§ **DIRECTION**: Below, put everything from the line that contains "The image size" down to the line that contains "(543, 686)." into a Markdown table with the columns No. and Line. Skip blank lines and leave the pictures out.

§ **SOURCE DATA**:
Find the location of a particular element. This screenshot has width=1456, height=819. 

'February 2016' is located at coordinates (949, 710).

* * *

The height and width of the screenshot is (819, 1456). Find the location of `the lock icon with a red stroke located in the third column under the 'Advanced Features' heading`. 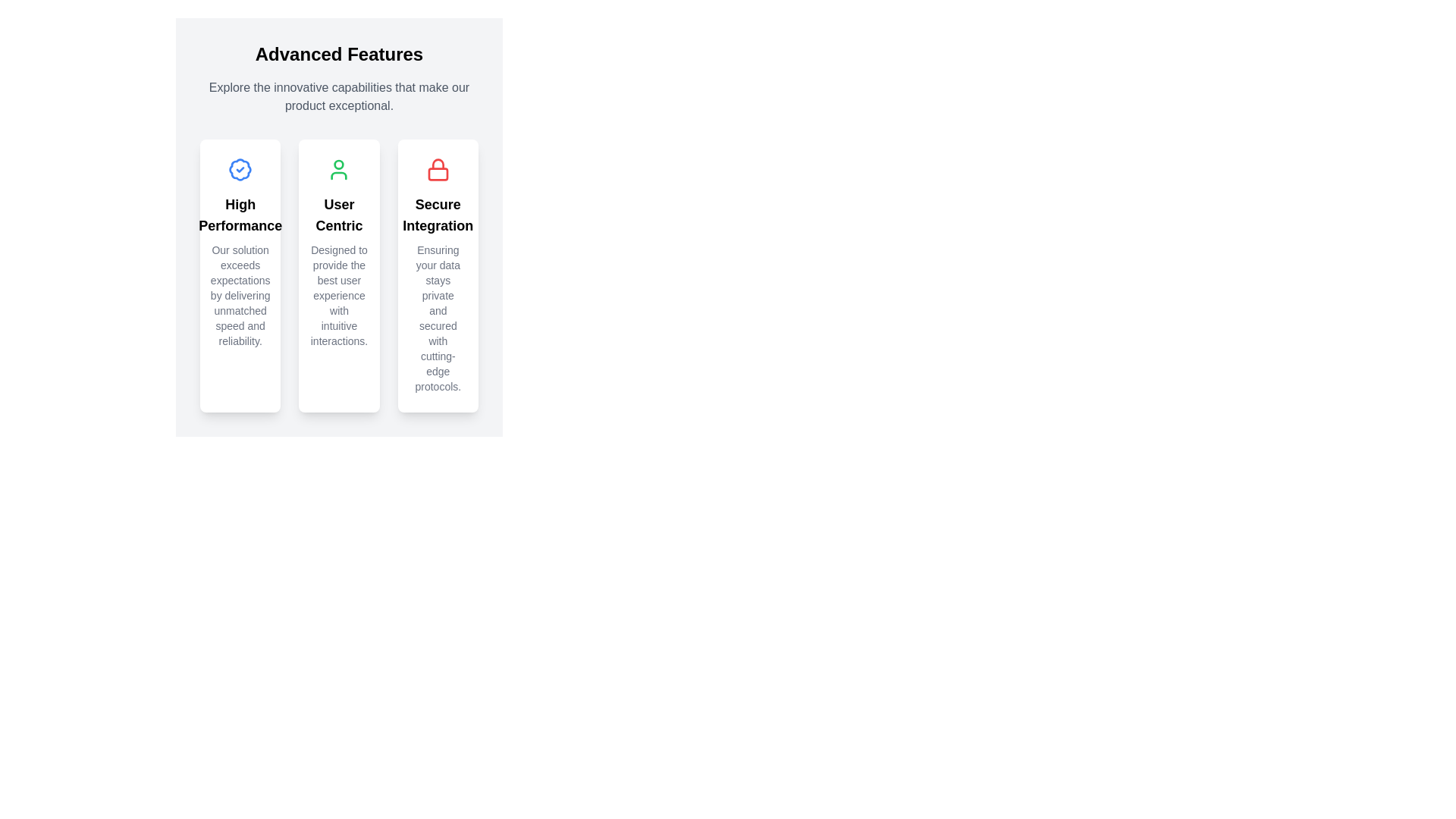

==

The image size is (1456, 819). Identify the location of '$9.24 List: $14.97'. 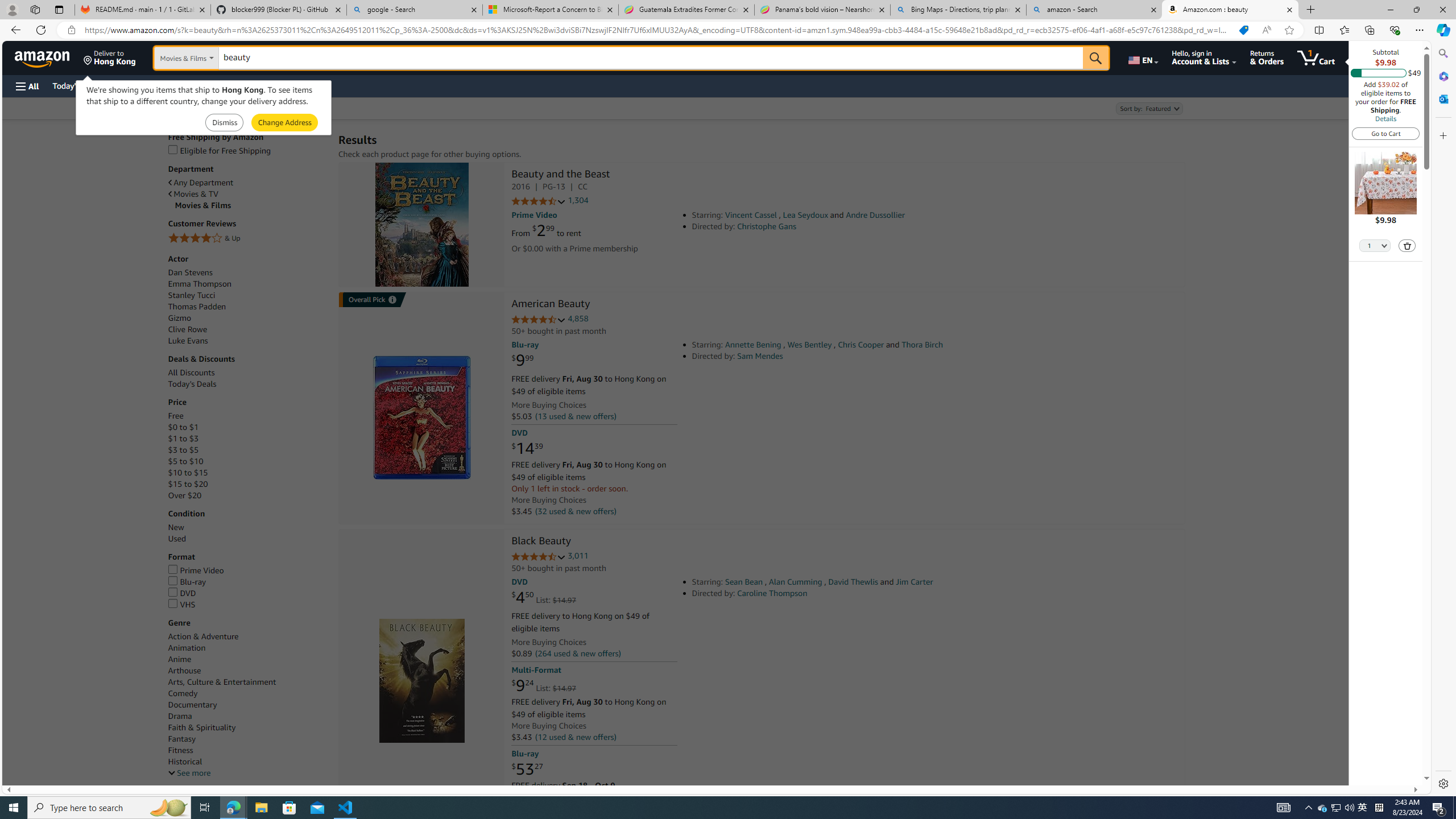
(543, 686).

§ **FINAL ANSWER**:
| No. | Line |
|---|---|
| 1 | The image size is (1456, 819). Identify the location of '$9.24 List: $14.97'.  |
| 2 | (543, 686). |